Transition metals and trace elements in the retinal pigment epithelium and choroid: correlative ultrastructural and chemical analysis by analytical electron microscopy and nano-secondary ion mass spectrometry

Abstract

Understanding the localisation and abundance of structural elements, trace elements and especially transition metals like Cu and Zn in ocular tissue sections is important for physiology, and also for the characterisation of diseases related to oxidative stress like age-related macular degeneration. Transition metal abundances were investigated in an aged donor eye by nano-secondary ion mass spectrometry (nano-SIMS) elemental mapping using Cs⁺ and O⁻ primary ions, respectively, and correlated to their respective mole fractions investigated by analytical electron microscopy (AEM).

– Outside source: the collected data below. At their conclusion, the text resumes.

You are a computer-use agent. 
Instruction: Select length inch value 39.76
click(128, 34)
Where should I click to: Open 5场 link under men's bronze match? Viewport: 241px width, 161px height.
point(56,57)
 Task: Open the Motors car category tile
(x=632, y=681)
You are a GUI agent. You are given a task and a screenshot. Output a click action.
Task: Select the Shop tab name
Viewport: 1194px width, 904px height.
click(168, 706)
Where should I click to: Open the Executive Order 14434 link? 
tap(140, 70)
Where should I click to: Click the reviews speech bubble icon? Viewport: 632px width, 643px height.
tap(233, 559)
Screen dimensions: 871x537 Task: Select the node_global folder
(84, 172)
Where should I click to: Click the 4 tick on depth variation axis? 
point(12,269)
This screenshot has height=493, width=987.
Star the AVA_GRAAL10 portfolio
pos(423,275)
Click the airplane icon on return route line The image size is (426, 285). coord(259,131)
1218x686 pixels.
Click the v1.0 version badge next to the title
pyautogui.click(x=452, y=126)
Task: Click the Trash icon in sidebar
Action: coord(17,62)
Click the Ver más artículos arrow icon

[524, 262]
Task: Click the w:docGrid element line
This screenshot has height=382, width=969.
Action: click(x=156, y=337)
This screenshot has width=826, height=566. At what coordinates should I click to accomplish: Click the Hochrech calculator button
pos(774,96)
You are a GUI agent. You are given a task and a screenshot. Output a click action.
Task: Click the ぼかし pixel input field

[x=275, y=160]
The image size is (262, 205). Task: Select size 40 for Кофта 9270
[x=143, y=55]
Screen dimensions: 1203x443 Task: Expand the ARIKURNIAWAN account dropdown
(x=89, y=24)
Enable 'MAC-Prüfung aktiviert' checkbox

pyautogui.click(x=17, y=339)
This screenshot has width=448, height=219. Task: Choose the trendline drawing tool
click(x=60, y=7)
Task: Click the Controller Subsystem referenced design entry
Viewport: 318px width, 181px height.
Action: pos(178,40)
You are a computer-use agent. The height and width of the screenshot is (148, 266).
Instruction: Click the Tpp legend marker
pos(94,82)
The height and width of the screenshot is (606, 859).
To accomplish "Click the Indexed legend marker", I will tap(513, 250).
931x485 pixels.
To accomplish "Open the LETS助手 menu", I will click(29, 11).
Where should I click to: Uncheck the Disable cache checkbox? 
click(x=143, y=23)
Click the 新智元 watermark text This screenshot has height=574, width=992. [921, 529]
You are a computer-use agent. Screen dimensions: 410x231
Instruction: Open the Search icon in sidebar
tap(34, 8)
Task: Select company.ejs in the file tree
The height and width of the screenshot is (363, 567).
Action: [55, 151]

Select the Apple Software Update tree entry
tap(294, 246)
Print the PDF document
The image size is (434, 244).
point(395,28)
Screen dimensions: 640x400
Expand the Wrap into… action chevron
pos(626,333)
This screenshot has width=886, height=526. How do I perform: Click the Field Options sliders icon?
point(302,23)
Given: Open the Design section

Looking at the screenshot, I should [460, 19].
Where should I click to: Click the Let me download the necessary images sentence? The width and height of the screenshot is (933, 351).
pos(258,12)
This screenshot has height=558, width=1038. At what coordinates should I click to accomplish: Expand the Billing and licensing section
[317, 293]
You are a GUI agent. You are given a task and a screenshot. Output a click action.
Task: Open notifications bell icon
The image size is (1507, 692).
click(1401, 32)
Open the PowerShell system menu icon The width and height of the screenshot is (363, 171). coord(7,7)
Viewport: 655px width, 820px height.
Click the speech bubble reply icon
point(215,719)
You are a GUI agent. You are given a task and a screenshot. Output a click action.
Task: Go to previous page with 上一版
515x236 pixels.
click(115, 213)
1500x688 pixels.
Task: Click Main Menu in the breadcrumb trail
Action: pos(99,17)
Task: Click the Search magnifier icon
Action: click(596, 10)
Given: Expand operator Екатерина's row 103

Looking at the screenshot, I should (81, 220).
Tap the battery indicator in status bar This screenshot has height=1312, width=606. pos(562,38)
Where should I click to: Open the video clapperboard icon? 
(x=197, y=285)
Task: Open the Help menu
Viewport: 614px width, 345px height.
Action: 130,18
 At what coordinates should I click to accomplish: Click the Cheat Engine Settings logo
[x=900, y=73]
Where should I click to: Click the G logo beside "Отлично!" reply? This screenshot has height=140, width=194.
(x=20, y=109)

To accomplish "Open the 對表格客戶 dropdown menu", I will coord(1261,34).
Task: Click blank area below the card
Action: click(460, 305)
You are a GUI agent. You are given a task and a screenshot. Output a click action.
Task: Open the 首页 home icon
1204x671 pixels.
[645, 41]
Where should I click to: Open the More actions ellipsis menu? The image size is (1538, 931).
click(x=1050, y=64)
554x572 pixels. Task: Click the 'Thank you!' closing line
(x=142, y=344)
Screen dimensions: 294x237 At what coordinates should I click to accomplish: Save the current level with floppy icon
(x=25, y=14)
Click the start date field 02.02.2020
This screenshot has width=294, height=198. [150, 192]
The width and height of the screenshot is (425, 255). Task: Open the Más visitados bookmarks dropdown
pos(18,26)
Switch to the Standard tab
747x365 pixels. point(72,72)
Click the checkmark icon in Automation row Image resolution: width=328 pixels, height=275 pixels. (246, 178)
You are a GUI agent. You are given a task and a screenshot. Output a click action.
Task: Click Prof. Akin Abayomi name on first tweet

The ultrastructure of the tissue and the elemental composition of melanosomes of the choroid and RPE, and RPE lipofuscin and melanolipofuscin granules can adequately be investigated by nano-SIMS using the secondary ion maps. Melanosomes, 0.5–1 μm in size, yield sulphur maps and maps of stored metals like calcium, sodium and copper. Lipofuscin shows especially high phosphorus signals. Elements with mole fractions of about 0.1 at%, e.g. for P and Cu, as investigated by AEM before, can be validated using simultaneous SIMS maps with an estimated lateral resolution of 66 nm with typical acquisition times of 30 minutes for each area of interest. However, Zn (0.19 at%) was not detected by SIMS. Nano-SIMS imaging of CN⁻, PO₂⁻, S⁻, Cu⁻, Ca⁺, Fe⁺ and Na⁺ ions provides excellent detection limits demonstrating the possibilities for chemical mapping with high-sensitivity trace element detection and reduced acquisition times. Quantification of nano-SIMS data was achieved by correlating mole fractions obtained by AEM to secondary ions per pixel obtained by nano-SIMS. Both methods yield the melanin type in melanosomes and trace metal storage.